IL RE PASTORE, OPÉRA CHAMPÊTRE
Un enchantement, dans le sens littéral et vocal du terme, ce Re Pastore de Mozart sous la direction toujours précise et raffinée de Franco Trinca, le chef d’orchestre qui assure aussi les récitatifs ‘secs’ au clavecin avec sa maestria coutumière : comme à chaque production de l’ Opéra de Chambre de Genève depuis plus de 40 ans maintenant, le manque de moyens fait qu’on simplifie au maximum la mise en scène et la scénographie, qui sont amplement compensés par un travail musical, vocal et scénique intelligent et sophistiqué. Les chanteurs étaient tous à la hauteur et la production enlevée et juste. J’ai toujours un immense plaisir aux productions originales de cette institution de la vie musicale genevoise : j’y retrouve ce que l’opéra et le théâtre étaient à leurs débuts : des tréteaux.
Une curieuse pièce que ce Re Pastore version Mozart, puisqu’il s’agit en réalité du remake d’un opéra de Felice Giardini en trois actes sur un texte de Métastase, l’increvable librettiste de l'époque. Un Mozart de 19 ans a ramassé tout ça en deux actes à l’occasion de la venue de l’archiduc Maximilien, le fils cadet de l’impératrice Marie-Thérèse le 23 avril 1775, ce qui explique peut-être sa distribution vocale assez surprenante (aucune basse, 2 ténors, 1 castrat et 2 soprani) qui doit sûrement beaucoup aux chanteurs disponibles au moment de l’exécution de cet « opéra de concert » (il n’était pas prévu pour la scène).
TOUT FLATTEUR...
Pièce de circonstance, donc, et réflexion flatteuse sur ce qu’est le pouvoir éclairé d’un empereur, personnifié ici par Alexandre le Grand, venant chercher le berger Aminta (qui n’est autre qu’un vrai prince placé en douce chez des paysans) pour lui offrir une satrapie de son vaste empire, à condition qu’il épouse la fille du despote local qu’il a évidemment assassiné. Or le roi-berger Aminta s’est fait aux mœurs rurales – un idéal factice de l’époque, la nature-jardin étant signe de sagesse… – et aime la bergère Elisa qui se battra jusqu’au bout pour le garder, et convaincra Alexandre.

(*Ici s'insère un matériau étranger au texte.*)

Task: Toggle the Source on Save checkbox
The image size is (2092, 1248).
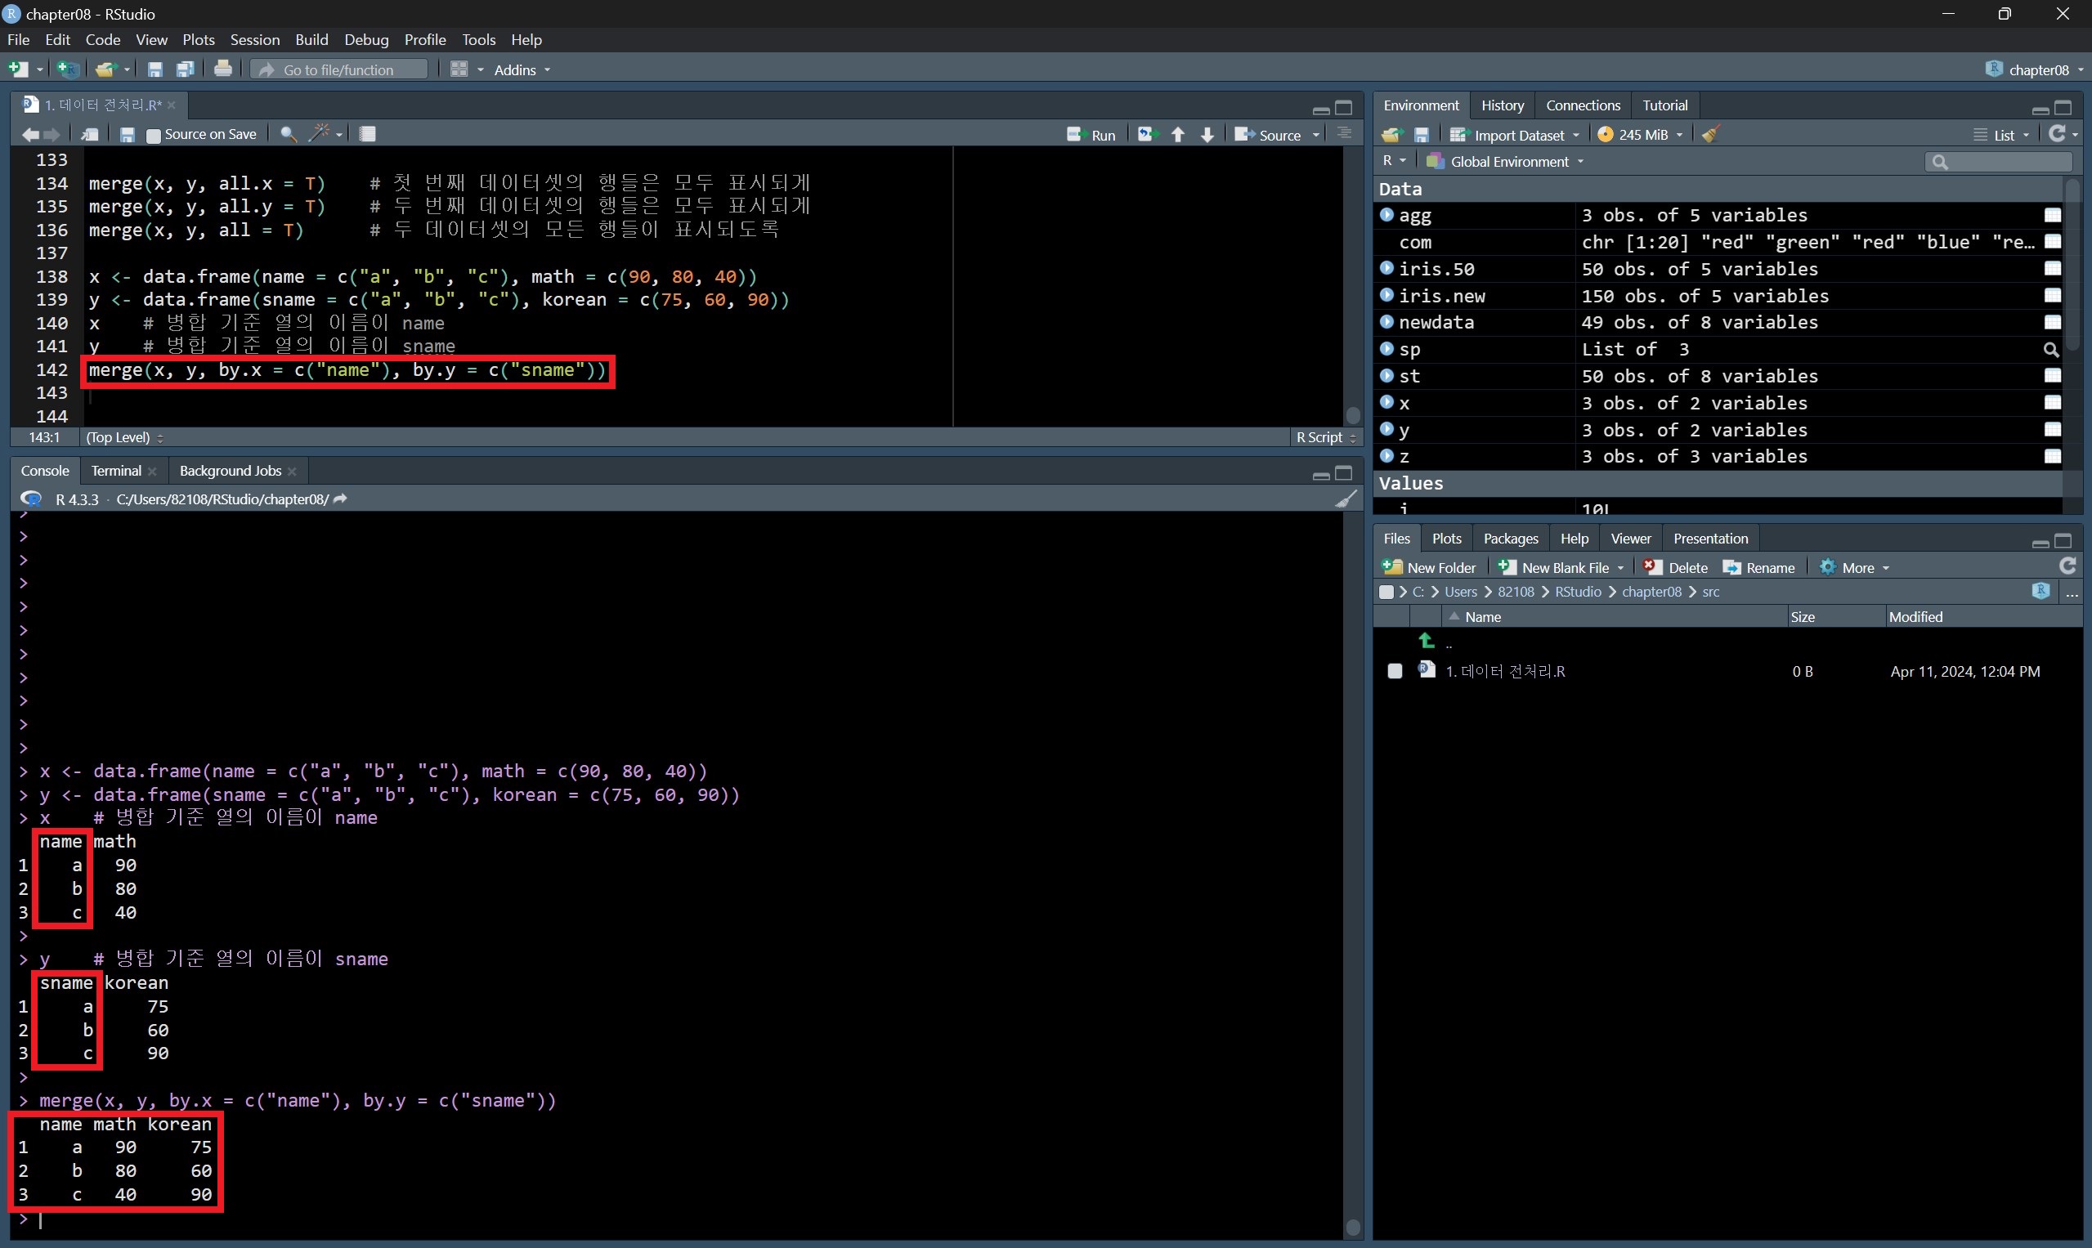Action: tap(154, 135)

Celui-ci, magnanime, autorisera ce mariage, et arrangera le coup pour que son chambellan épouse la princesse dont il est secrètement amoureux. Tout s’arrange - on imagine que l’archiduc Maximilien a dû se sentir flatté d’être comparé à Alexandre le Grand.
Une œuvre de jeunesse qui, déjà, contient cette douce profondeur de Mozart, encore retenue dans les conventions théâtrales de l’époque – plus tard, c’est surtout avec Lorenzo Da Ponte, librettiste de génie, que Mozart pourra donner le meilleur de lui-même à l’opéra, dans la trilogie Don Giovanni, Le Nozze di Figaro et Così fan tutte.
IL PLEUT BERGÈRE, ALLONS À L'ALHAMBRA
Vu les risques d’orage, ce n’était pas dans la traditionnelle et magnifique Cour de l’Hôtel de Ville que cette production était présentée mais au tout aussi magnifique Théâtre de l’Alhambra juste en dessous.
À nouveau, bonne production, avec un décor simple, une façade d’une forteresse modulable, un arbre stylisé, et les chanteurs, habillés en contemporain, mais en contemporain adéquat : le roi-berger Aminta, un rôle écrit pour castrat, ici interprété en salopette par la pétulante Bianca Tognocchi, (mezzo sopranisante qu’on verrait bien dans certains opéras-bouffe du jeune Rossini), sa bergère Elisa (Amelia Scicolone, superbe soprano) en talons hauts jaunes et jupe imprimée à fleurs, la princesse Tamiri (Carole Meyer, soprano glamour, tant vocalement que visuellement), et Alexandre le Grand ( le ténor Valerio Contaldo) et son grand chambellan Agenor (le ténor Manuel Nuñez Camelino) en complets vestons noirs qui siéent à l’expression de l’autorité impériale, ne fût-ce que par contraste.
Encore bravo à l’excellent travail musicologique de l’Opéra de Chambre de Genève qui, année après année, fait redécouvrir ces œuvres magnifiques négligées par les grandes maisons.
©Sergio Belluz, 2017, le journal vagabond (2017).